The embedding key is its own track — without one of VOYAGE_API_KEY or OPENAI_API_KEY (with PLATOS_EMBEDDING_PROVIDER=openai), the hourly memory-extraction cron and every remember call throw at write time. Multi-turn agents will look stateless. The agent emits a loud boot-time warning when neither is set; see Memory § Setup.

The exact variable name per provider lives in .env.example; the Providers page also shows the expected name for each provider. Restart the stack so the new env propagates:

docker compose -f docker-compose.platos.yml up -d

For managed deployments, use the dashboard Environment Variables page (Sidebar to Environment Variables) instead of editing a file. The agent picks up changes on the next request, no restart needed.

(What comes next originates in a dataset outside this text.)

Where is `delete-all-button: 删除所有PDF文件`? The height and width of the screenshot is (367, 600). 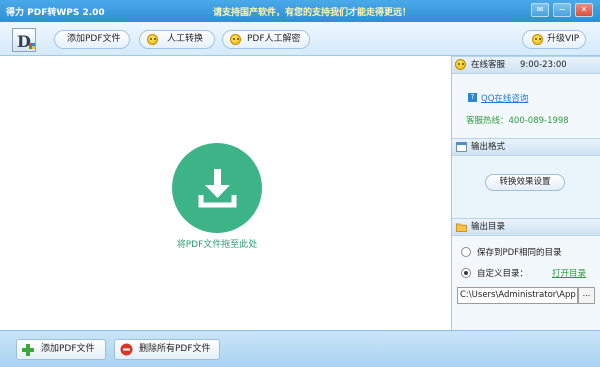 delete-all-button: 删除所有PDF文件 is located at coordinates (167, 350).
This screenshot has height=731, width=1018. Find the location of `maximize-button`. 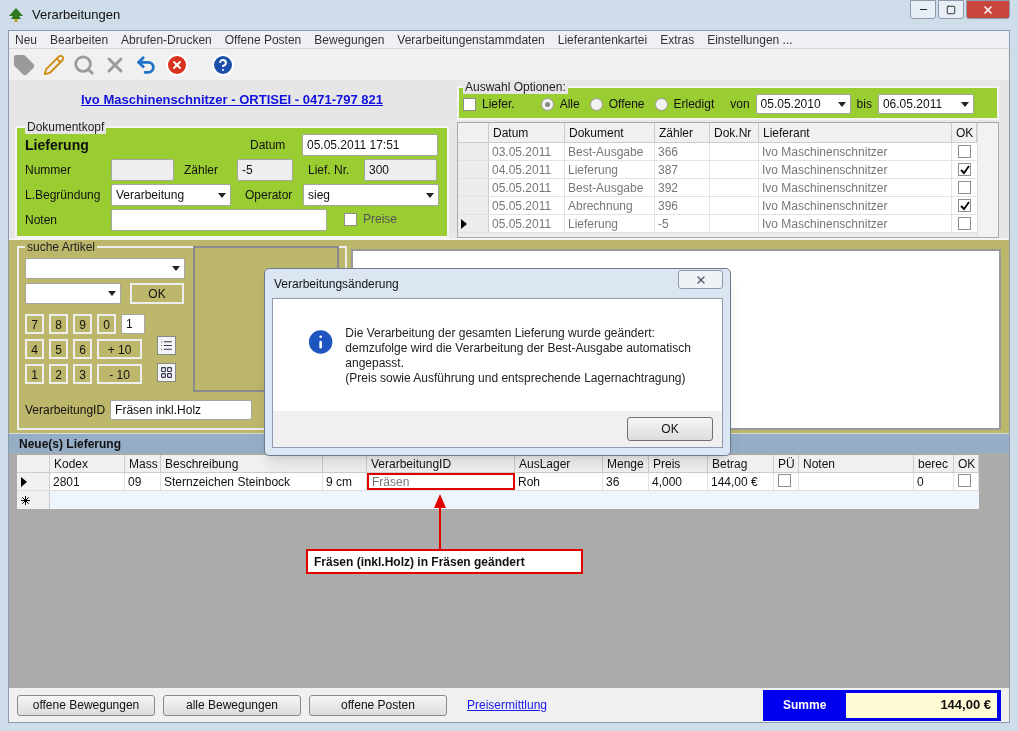

maximize-button is located at coordinates (951, 10).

Either path stores the secret in trigger.dev's Environment Variables table; the PlatosProviderKey row carries metadata only (label, last-used, status), not the secret.

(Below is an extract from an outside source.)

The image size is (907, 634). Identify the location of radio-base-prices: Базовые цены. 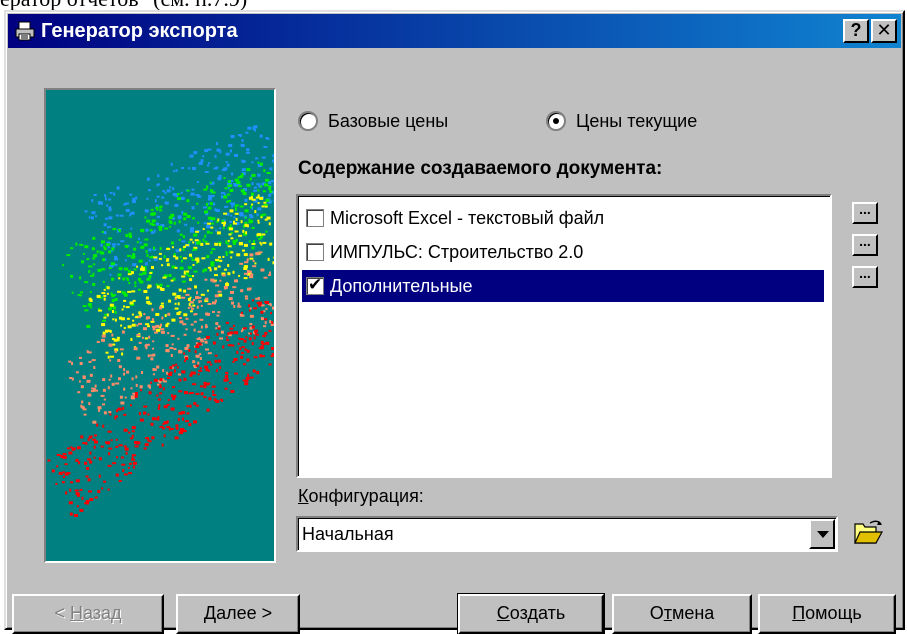
(373, 121).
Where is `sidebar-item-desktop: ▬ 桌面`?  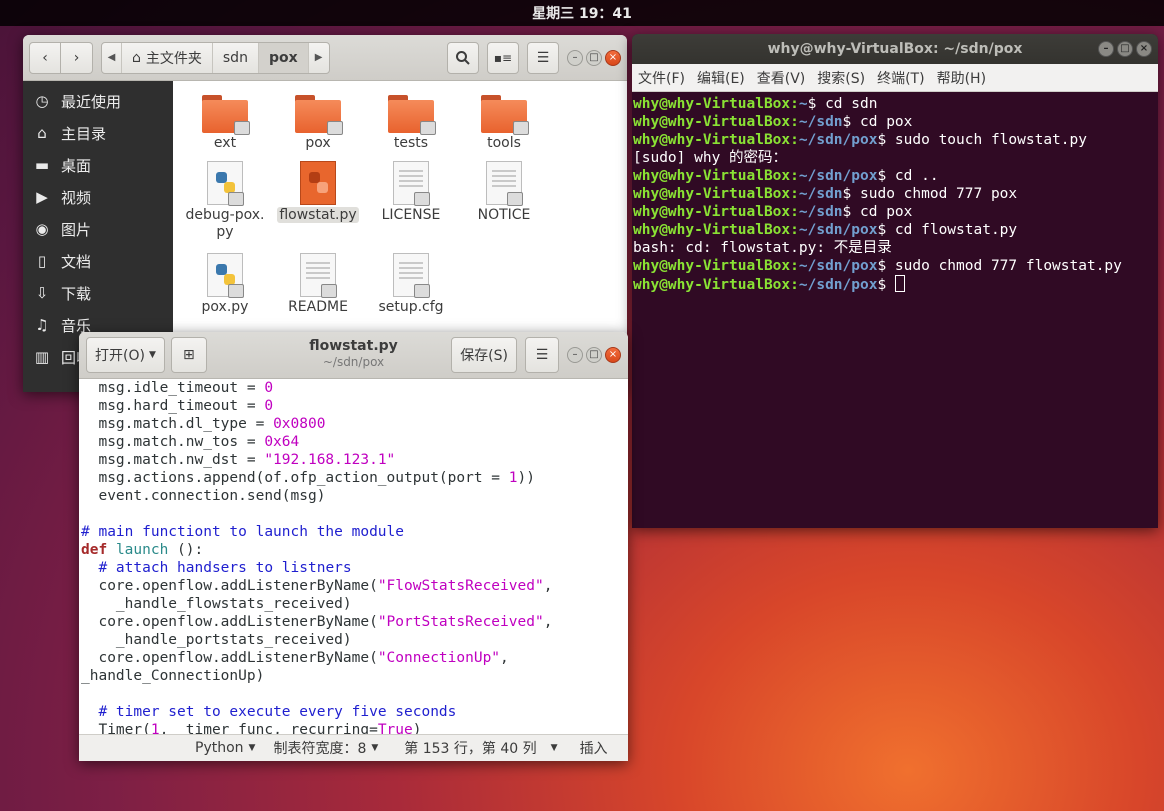 sidebar-item-desktop: ▬ 桌面 is located at coordinates (98, 165).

Multiple keys per provider

Set numbered variants for additional keys: ANTHROPIC_API_KEY_2, ANTHROPIC_API_KEY_3, and so on. The Providers page lists every variant. Useful for splitting cost centers, separating regions, or rate-limit isolation.

Pin per agent

The agent's general tab has a "Provider key" field. Pick a specific named variant or "scope default" (the first variant linked for the provider). New agents inherit the scope default.

Rotate

Edit the env var with the new value. Self-host: restart the stack. Managed: save on the Environment Variables page. Turns in flight finish on the old credential; new turns use the new one. No agent-config edits required.

Health

The health badge per provider runs a cheap "list models" call every 5 minutes. Red badges mean the key is invalid or revoked; investigate before agents break.

Common pitfalls

  • The model picker is empty when no provider has a linked env var. The most common "I cannot pick a model" cause is "the env var is not set in this scope yet".
  • Provider env vars are scoped to (organizationId, projectId, environmentId). A var in dev does not auto-apply to prod. Set per environment.
  • Wrong variable name. OPENAI_KEY is wrong; it has to be OPENAI_API_KEY. Check .env.example or the Providers page hint for each provider's expected name.
  • The encryption tail relies on ENCRYPTION_KEY being a 32-byte ASCII string. A wrong-length key breaks both reads and writes; see Encryption and secrets for the trap.
  • A pinned providerKeyId that no longer exists falls back to scope default. The agent does not error; it spends against a different key. If you want hard pinning, configure budget caps so the wrong key blows the cap loud.